OBJECTIVES:
A. Write out the post on priming and shellac again, starting at "Shellac is a" and ending at "and high-gloss varnish.", and swap "raw wood" for "bare wood".
B. Extend the post on priming and shellac beyond its final sentence.

SOURCE EXTRACT:
=-=-=-=-=

Friday, December 21, 2012

Getting Started: To Prime or NOT to Prime

This is where the teacher in me comes out.  Speaking from personal experience, it's always easier to remember something important if it can be tied to something you already remember...so this is my lame attempt to get you to remember about priming. 

To Prime or NOT to Prime, That is the question!
YOU NEVER PRIME!  That's right, NEVER prime.  You see, priming doesn't work because it's all chemical.  It doesn't have a foundation for wood to respond to naturally which is why priming never works.  Especially the water based primers...these simply draw out the tannins or natural pigment in the wood. What does work is shellac.

Shellac is a sealant & finish for raw wood for protection against water & humidity.

Tip #2 be sure to mix the shellac up properly according to the manufacturers recommendation.  If you don't, it will not seal the raw wood properly and can potentially ruin your painted finish.  It can take up to 2 coats for the best results.

Tip #3 Shellac comes CLEAR and TINTED.  Unless I'm using Pure White, I always use CLEAR.  This allows me to distress darker colors without seeing a halo of white tint.  Not very attractive when wanting to achieve a modern finish with Graphite~



Shellac functions as a tough natural sealant, sanding sealant, tannin-blocker, and high-gloss varnish.

=-=-=-=-=

INFORMATION GIVEN:
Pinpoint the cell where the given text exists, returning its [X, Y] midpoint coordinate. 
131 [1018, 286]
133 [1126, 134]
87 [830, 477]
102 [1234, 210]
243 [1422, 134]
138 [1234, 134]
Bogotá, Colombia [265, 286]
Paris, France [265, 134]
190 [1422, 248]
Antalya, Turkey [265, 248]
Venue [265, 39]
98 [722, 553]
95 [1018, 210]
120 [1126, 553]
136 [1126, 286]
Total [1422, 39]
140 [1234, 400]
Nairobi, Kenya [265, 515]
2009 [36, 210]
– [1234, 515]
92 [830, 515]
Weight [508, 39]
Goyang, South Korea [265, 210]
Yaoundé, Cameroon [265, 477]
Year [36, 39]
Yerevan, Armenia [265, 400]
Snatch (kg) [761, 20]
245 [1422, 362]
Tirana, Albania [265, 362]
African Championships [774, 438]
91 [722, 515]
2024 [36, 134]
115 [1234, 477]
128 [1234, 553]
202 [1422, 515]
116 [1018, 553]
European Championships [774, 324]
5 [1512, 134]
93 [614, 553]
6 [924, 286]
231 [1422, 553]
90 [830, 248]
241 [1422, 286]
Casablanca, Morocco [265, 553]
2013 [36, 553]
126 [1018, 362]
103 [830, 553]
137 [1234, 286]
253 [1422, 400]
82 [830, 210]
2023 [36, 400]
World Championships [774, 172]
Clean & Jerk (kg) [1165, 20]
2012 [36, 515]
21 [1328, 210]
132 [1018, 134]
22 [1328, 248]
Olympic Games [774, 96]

=-=-=-=-=

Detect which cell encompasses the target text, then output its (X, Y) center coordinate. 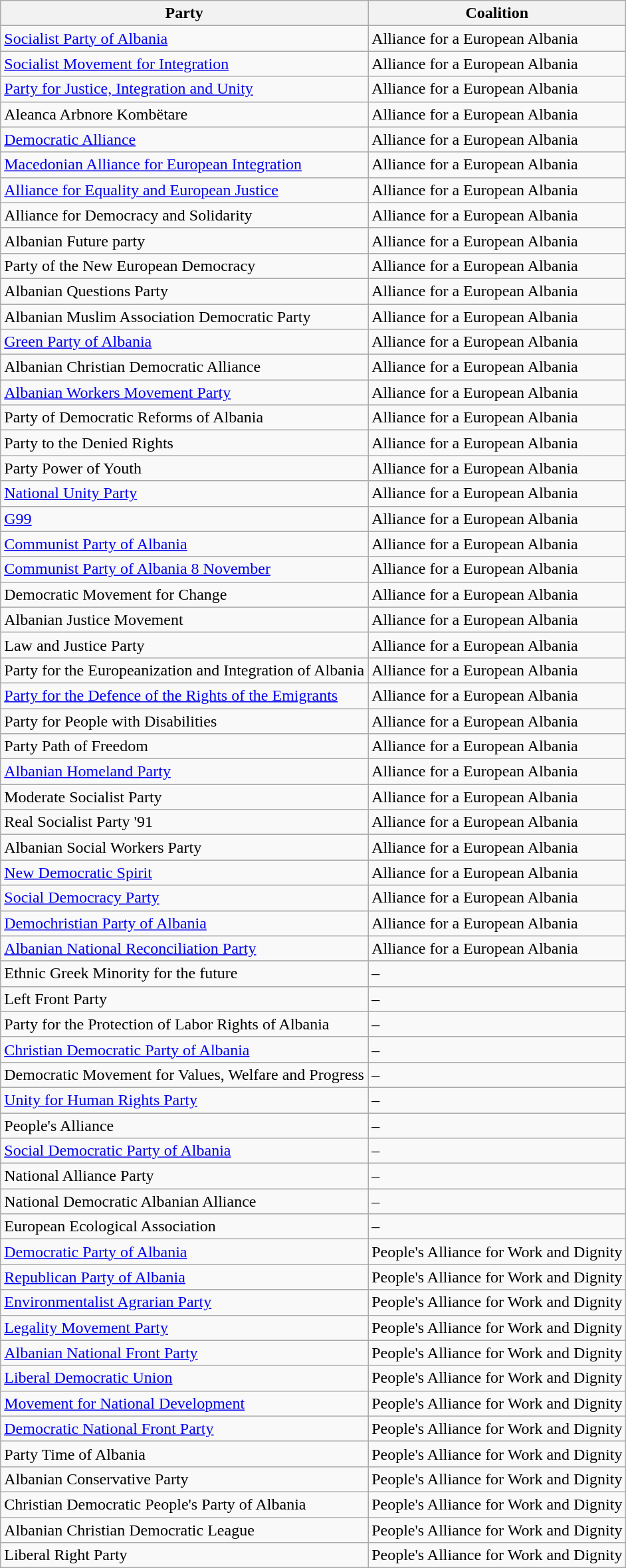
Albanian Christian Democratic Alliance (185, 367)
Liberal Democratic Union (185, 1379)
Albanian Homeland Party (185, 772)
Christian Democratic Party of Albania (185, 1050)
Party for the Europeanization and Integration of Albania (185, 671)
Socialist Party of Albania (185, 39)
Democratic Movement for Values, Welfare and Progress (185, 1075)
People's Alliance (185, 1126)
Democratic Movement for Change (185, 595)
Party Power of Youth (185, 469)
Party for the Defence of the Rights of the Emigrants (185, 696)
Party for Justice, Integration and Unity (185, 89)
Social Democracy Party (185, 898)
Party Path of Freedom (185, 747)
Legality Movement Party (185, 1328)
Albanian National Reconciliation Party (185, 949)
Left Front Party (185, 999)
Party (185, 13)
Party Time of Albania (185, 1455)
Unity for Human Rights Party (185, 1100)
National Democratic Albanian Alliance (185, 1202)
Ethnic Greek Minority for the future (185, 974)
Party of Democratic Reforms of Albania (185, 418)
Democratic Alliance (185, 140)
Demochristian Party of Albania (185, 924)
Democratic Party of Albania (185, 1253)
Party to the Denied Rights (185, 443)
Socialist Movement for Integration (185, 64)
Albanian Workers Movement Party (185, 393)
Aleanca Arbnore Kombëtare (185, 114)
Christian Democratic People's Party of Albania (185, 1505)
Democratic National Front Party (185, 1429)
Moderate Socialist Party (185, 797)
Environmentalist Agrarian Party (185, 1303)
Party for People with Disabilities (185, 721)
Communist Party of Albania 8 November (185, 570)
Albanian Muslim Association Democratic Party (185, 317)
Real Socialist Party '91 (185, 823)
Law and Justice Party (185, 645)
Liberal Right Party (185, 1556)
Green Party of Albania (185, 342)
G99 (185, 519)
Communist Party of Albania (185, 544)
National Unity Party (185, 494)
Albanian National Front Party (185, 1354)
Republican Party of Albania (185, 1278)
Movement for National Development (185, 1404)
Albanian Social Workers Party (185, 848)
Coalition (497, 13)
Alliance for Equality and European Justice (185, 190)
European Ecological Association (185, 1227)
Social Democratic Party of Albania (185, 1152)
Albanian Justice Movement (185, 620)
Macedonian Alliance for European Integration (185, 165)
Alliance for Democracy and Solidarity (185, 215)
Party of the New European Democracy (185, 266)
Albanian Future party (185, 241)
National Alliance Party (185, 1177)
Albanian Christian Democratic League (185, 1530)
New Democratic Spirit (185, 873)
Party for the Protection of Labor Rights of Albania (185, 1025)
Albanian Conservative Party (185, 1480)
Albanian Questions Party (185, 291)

=-=-=-=-=

TASK ANSWERS:
A.
Shellac is a sealant & finish for bare wood for protection against water & humidity.

Tip #2 be sure to mix the shellac up properly according to the manufacturers recommendation.  If you don't, it will not seal the bare wood properly and can potentially ruin your painted finish.  It can take up to 2 coats for the best results.

Tip #3 Shellac comes CLEAR and TINTED.  Unless I'm using Pure White, I always use CLEAR.  This allows me to distress darker colors without seeing a halo of white tint.  Not very attractive when wanting to achieve a modern finish with Graphite~



Shellac functions as a tough natural sealant, sanding sealant, tannin-blocker, and high-gloss varnish.

B.
It can be used for the following purposes:
·       Use one or two coats to remove musty smells on untreated wood.
·       Use one or two coats to prevent the tannins within knot holes or open grain from bleeding through.
·       With some pieces of furniture, typically pieces from the 1930s & 1940s, after painting the first coat there is either a yellow or pink stain, which bleeds through the paint. Resist the urge to apply another coat of paint. No matter how many coats you paint, the stain color will continue to bleed through. Use one or two coats of shellac to block these bleeding stains. Annie recommend wiping it on with a cloth pad. It dries in minutes and you can get on with painting almost immediately!
·       Shellac preforms best when applied with a rag or brush.
·       Get in the habit of dating your can; shellac has a shelf life of only 6-9 months.

 Shellac is HIGHLY flammable as it's key ingredient is denatured alcohol.  Be sure to use in a well ventilated area away from flame & spark!  On the upside of this, it dries in minutes!  You know, pros with the cons always! lol~

Next week, we will talk sanding & sand papers.
Until then~ Happy shellac-ing!

8 comments:

  1. Thanks for the informative post, I learned the hard way with a piece from the 30's. Now if there is any question I use shellac :)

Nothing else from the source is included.